Standard Chartered, which depends on Asia for a majority of its profit, faced calls from investors to consider moving after the British government imposed a bank levy last year to raise 2.5 billion pounds ($3.9 billion) from lenders. The levy will cost it about $190 million this year, Sands said. The balance of the $500 million resulted from British “super equivalence,” he said.
“Our ability to grow and our ability to compete” will be diminished by new bank regulations, Sands, 49, said.
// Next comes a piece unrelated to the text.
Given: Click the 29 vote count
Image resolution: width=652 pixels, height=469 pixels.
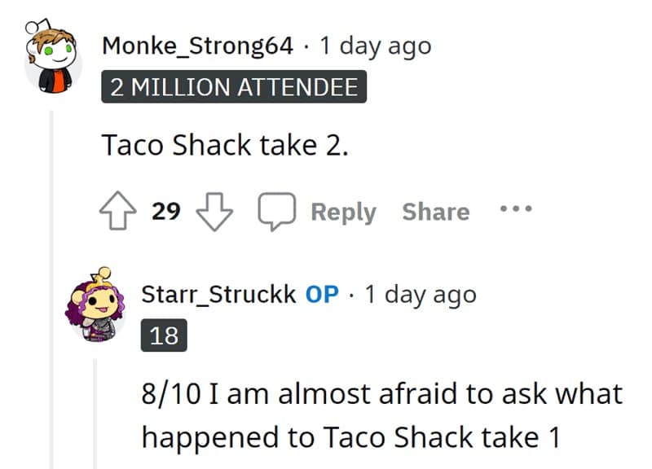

The Independent Commission on Banking’s proposals on loss-absorbing capital are “flawed in both maths and logic,” he told the panel of parliamentarians.
Even so, a relocation of headquarters away from London was not inevitable and moving would be a complicated distraction, the CEO said earlier.
HSBC Holdings Plc Finance Director Iain Mackay said on Nov. 9 that the combined cost of the bank levy and the ICB proposals on loss-absorbing bonds would be about $2.5 billion a year, a charge that was “too high” to ignore.
The ICB said in its September final report that banks’ retail units should have a “loss-absorbing capacity” of at least 17 percent to 20 percent.